Changes coming in wake of chaotic Phoenix Open


SCOTTSDALE, Ariz. — Changes are coming to next year’s WM Phoenix Open in the wake of a series of incidents involving fans and golfers, overcrowding on the course and the suspensions of both admissions and alcohol sales on Saturday.

Chance Cozby, the executive director of the Thunderbirds, the civic organization that hosts the Phoenix Open, told the Golf Channel on Monday that the tournament is already looking at ways to fix the issues that plagued the largest tournament on the PGA Tour this year.

“I think that you will see a complete operational change of how we manage, really, our Friday and Saturday, but the entire week,” Cozby said. “We’re very proud of what we’ve built. I think, we’ve been tournament of the year on the PGA Tour five of the last seven years. But we don’t like what happened on Saturday. The players don’t like what happened on Saturday. Our fans don’t like what happened on Saturday, and, so, nothing is off the table.”

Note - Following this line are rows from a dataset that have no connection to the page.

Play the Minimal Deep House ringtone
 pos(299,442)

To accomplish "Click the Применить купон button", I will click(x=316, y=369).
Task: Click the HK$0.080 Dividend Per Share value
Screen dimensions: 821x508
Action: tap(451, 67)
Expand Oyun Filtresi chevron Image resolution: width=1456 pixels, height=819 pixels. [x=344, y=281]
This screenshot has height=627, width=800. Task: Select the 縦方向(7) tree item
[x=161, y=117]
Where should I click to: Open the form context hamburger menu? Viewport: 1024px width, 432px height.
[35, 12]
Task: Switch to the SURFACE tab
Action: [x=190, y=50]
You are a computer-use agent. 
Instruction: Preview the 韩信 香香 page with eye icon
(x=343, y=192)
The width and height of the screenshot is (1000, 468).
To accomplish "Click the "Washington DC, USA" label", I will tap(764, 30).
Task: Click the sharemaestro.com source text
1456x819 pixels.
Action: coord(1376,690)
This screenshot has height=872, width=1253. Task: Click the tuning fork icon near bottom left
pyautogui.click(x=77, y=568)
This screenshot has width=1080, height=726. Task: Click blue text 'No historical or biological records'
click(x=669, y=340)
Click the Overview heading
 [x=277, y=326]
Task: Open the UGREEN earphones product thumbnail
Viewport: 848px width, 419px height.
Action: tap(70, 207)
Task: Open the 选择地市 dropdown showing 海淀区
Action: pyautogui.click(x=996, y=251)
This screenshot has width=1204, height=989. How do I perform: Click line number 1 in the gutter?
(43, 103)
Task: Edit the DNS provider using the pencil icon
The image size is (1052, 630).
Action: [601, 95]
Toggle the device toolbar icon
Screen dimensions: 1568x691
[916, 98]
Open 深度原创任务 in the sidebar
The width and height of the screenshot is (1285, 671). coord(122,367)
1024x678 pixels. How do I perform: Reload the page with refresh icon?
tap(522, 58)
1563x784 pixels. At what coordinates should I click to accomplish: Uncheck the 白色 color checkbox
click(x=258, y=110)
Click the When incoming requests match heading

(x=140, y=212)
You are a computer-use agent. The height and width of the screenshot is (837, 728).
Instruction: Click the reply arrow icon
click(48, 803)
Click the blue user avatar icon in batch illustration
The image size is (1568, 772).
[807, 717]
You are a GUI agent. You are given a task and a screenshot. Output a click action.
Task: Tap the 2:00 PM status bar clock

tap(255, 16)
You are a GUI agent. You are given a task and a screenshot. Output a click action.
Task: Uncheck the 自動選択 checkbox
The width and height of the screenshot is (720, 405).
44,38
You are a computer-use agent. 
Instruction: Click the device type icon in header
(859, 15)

Cozby said the Phoenix Open’s leadership team spent “five or six hours” on Saturday afternoon as fans were starting to leave brainstorming what changes needed to happen. The initial focus will be on the sale of general admission tickets and the tournament’s “complete security plan.”

The Phoenix Open sold out of general admission tickets for Friday and Saturday, historically the two most-attended days of the tournament, after putting caps on both days. The Phoenix Open stopped announcing attendance numbers after the 2018 tournament, when it set tournament records for attendance with 191,400 people on Friday and 216,818 people on Saturday.

Cozby explained that the onslaught of rain last week led the grounds at the TPC Scottsdale, where the Phoenix Open has been played since 1987, to become muddy and slick, which forced fans to walk along the concrete paths instead of using the grassy hills to sit and walk.

That “really created significant congestion to where, ultimately, on Saturday we didn’t do anything different from a ticketing or fan perspective as we’ve done in years past,” Cozby said. “But since areas of the golf course were not usable. The decision was made by our security partners and our team to close the front gate, to close the concession stands, to close alcohol sales. We opened up all of our security blowouts on the entire course to safely remove our fans from the course and get everything back under control and try to get through that Saturday, which was a very tough day.”

It rained 1.14 inches over the course of last week, according to the National Weather Service. On average, Arizona gets between 7 and 8 inches of rain a year.

Cozby said the tournament decided to stop letting fans in on Saturday when a large paved road that runs alongside the right fairways of the 17th and 18th holes was so packed with people that foot traffic wasn’t able to flow like normal.

“The fine line was really when we felt like we were just at a point on Saturday where our fans could not move around the golf course,” Cozby said. “And at that moment, the right thing to do was to take the steps that we did.”

During his appearance, Cozby did not address if fan behavior was the cause of alcohol sales being suspended Saturday. On Sunday, Ryder Cup captain Zach Johnson and Billy Horschel were each captured on video having heated interactions with fans.

Johnson told the Arizona Republic after the tournament on Sunday that he felt the Thunderbirds “probably need to do something about it. I’m assuming they’re ashamed.”

Johnson added that the tournament “has been inappropriate and crossed the line since I’ve been on tour and this is my 21st year.” Then he pointed out that he, along with the rest of the field, chooses to play in the tournament.

Cozby acknowledged that the tournament “did not have a good Saturday” and vowed to make changes and “make this right.”

“Saturday at WM Phoenix Open in 2024,” Cozby said, “is going to end up being a turning point for our tournament and our organization to make our event better.”